Job —
Please copy the following lines verbatim.

Excerpted records —
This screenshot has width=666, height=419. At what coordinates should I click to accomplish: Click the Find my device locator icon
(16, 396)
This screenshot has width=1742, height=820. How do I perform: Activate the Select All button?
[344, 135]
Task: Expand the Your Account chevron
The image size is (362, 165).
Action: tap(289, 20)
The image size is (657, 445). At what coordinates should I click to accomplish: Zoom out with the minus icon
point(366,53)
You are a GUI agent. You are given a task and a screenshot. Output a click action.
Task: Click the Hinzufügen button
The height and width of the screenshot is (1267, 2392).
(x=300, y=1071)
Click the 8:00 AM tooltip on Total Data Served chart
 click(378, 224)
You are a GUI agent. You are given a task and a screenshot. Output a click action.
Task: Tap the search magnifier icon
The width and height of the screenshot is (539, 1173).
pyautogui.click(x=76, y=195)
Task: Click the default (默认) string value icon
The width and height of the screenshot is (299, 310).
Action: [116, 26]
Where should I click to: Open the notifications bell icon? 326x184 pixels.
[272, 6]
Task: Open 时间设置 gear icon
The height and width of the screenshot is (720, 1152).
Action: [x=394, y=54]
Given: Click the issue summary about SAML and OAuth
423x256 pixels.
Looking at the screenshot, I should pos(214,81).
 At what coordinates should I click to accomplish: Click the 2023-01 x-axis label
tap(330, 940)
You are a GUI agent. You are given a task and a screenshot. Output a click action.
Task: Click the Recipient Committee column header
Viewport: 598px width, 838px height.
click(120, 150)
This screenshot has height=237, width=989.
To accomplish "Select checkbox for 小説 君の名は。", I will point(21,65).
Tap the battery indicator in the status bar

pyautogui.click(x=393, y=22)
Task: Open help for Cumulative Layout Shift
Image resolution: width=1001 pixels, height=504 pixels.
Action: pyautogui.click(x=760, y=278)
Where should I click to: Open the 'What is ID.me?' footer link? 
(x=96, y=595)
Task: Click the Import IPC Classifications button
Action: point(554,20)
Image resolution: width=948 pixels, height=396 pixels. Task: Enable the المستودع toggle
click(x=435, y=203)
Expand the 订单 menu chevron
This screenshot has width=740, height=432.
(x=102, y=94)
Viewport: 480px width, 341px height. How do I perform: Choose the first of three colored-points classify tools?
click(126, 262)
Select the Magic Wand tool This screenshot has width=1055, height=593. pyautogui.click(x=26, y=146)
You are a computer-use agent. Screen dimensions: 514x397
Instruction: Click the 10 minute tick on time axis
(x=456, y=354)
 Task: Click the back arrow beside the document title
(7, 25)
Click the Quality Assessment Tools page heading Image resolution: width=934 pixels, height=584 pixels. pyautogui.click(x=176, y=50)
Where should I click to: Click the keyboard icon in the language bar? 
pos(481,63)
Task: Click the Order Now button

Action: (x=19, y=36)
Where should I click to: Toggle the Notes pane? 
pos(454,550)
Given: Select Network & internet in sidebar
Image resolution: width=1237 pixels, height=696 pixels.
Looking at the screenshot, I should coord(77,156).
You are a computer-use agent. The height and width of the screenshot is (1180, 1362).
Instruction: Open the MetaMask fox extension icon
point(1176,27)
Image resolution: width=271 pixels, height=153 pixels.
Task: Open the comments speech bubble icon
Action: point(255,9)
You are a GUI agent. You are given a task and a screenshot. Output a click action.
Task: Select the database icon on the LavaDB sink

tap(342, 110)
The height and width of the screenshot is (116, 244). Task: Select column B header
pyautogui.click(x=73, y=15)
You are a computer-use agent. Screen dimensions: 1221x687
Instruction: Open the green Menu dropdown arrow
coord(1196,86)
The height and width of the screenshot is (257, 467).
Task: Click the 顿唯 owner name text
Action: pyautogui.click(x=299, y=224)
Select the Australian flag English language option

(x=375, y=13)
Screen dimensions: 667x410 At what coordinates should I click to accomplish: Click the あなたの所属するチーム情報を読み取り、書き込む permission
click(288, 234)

Answer to this problem —
This screenshot has width=666, height=419. At what coordinates should I click to accomplish: Click the Find my device locator icon
(16, 396)
This screenshot has width=1742, height=820. How do I perform: Activate the Select All button?
[344, 135]
Task: Expand the Your Account chevron
The image size is (362, 165).
Action: tap(289, 20)
The image size is (657, 445). At what coordinates should I click to accomplish: Zoom out with the minus icon
point(366,53)
You are a GUI agent. You are given a task and a screenshot. Output a click action.
Task: Click the Hinzufügen button
The height and width of the screenshot is (1267, 2392).
(x=300, y=1071)
Click the 8:00 AM tooltip on Total Data Served chart
 click(378, 224)
You are a GUI agent. You are given a task and a screenshot. Output a click action.
Task: Tap the search magnifier icon
The width and height of the screenshot is (539, 1173).
pyautogui.click(x=76, y=195)
Task: Click the default (默认) string value icon
The width and height of the screenshot is (299, 310).
Action: [116, 26]
Where should I click to: Open the notifications bell icon? 326x184 pixels.
[272, 6]
Task: Open 时间设置 gear icon
The height and width of the screenshot is (720, 1152).
Action: [x=394, y=54]
Given: Click the issue summary about SAML and OAuth
423x256 pixels.
Looking at the screenshot, I should pos(214,81).
 At what coordinates should I click to accomplish: Click the 2023-01 x-axis label
tap(330, 940)
You are a GUI agent. You are given a task and a screenshot. Output a click action.
Task: Click the Recipient Committee column header
Viewport: 598px width, 838px height.
click(120, 150)
This screenshot has height=237, width=989.
To accomplish "Select checkbox for 小説 君の名は。", I will point(21,65).
Tap the battery indicator in the status bar

pyautogui.click(x=393, y=22)
Task: Open help for Cumulative Layout Shift
Image resolution: width=1001 pixels, height=504 pixels.
Action: pyautogui.click(x=760, y=278)
Where should I click to: Open the 'What is ID.me?' footer link? 
(x=96, y=595)
Task: Click the Import IPC Classifications button
Action: point(554,20)
Image resolution: width=948 pixels, height=396 pixels. Task: Enable the المستودع toggle
click(x=435, y=203)
Expand the 订单 menu chevron
This screenshot has width=740, height=432.
(x=102, y=94)
Viewport: 480px width, 341px height. How do I perform: Choose the first of three colored-points classify tools?
click(126, 262)
Select the Magic Wand tool This screenshot has width=1055, height=593. pyautogui.click(x=26, y=146)
You are a computer-use agent. Screen dimensions: 514x397
Instruction: Click the 10 minute tick on time axis
(x=456, y=354)
 Task: Click the back arrow beside the document title
(7, 25)
Click the Quality Assessment Tools page heading Image resolution: width=934 pixels, height=584 pixels. pyautogui.click(x=176, y=50)
Where should I click to: Click the keyboard icon in the language bar? 
pos(481,63)
Task: Click the Order Now button

Action: (x=19, y=36)
Where should I click to: Toggle the Notes pane? 
pos(454,550)
Given: Select Network & internet in sidebar
Image resolution: width=1237 pixels, height=696 pixels.
Looking at the screenshot, I should coord(77,156).
You are a computer-use agent. The height and width of the screenshot is (1180, 1362).
Instruction: Open the MetaMask fox extension icon
point(1176,27)
Image resolution: width=271 pixels, height=153 pixels.
Task: Open the comments speech bubble icon
Action: point(255,9)
You are a GUI agent. You are given a task and a screenshot. Output a click action.
Task: Select the database icon on the LavaDB sink

tap(342, 110)
The height and width of the screenshot is (116, 244). Task: Select column B header
pyautogui.click(x=73, y=15)
You are a computer-use agent. Screen dimensions: 1221x687
Instruction: Open the green Menu dropdown arrow
coord(1196,86)
The height and width of the screenshot is (257, 467).
Task: Click the 顿唯 owner name text
Action: pyautogui.click(x=299, y=224)
Select the Australian flag English language option

(x=375, y=13)
Screen dimensions: 667x410 At what coordinates should I click to accomplish: Click the あなたの所属するチーム情報を読み取り、書き込む permission
click(288, 234)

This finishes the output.